Rewrite the lines below as a numbered list, omitting any blank lines.

**Records:**
::::::
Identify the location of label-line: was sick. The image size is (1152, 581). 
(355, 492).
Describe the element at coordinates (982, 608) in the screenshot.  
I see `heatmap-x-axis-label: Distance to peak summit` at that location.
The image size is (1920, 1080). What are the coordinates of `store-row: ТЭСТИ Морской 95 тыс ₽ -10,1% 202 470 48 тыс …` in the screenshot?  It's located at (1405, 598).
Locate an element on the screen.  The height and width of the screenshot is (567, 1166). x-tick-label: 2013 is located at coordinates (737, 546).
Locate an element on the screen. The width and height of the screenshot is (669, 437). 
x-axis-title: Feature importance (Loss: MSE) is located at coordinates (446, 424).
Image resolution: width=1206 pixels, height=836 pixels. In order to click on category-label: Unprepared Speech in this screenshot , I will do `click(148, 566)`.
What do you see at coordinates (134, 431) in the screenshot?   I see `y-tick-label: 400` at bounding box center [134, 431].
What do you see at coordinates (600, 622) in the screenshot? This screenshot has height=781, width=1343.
::::::
**Result:**
1. Identify the location of label-line: was sick. The image size is (1152, 581). 
2. (355, 492).
3. Describe the element at coordinates (982, 608) in the screenshot.  
4. I see `heatmap-x-axis-label: Distance to peak summit` at that location.
5. The image size is (1920, 1080). What are the coordinates of `store-row: ТЭСТИ Морской 95 тыс ₽ -10,1% 202 470 48 тыс …` in the screenshot?  It's located at (1405, 598).
6. Locate an element on the screen.  The height and width of the screenshot is (567, 1166). x-tick-label: 2013 is located at coordinates (737, 546).
7. Locate an element on the screen. The width and height of the screenshot is (669, 437). 
8. x-axis-title: Feature importance (Loss: MSE) is located at coordinates (446, 424).
9. Image resolution: width=1206 pixels, height=836 pixels. In order to click on category-label: Unprepared Speech in this screenshot , I will do `click(148, 566)`.
10. What do you see at coordinates (134, 431) in the screenshot?   I see `y-tick-label: 400` at bounding box center [134, 431].
11. What do you see at coordinates (600, 622) in the screenshot? This screenshot has height=781, width=1343.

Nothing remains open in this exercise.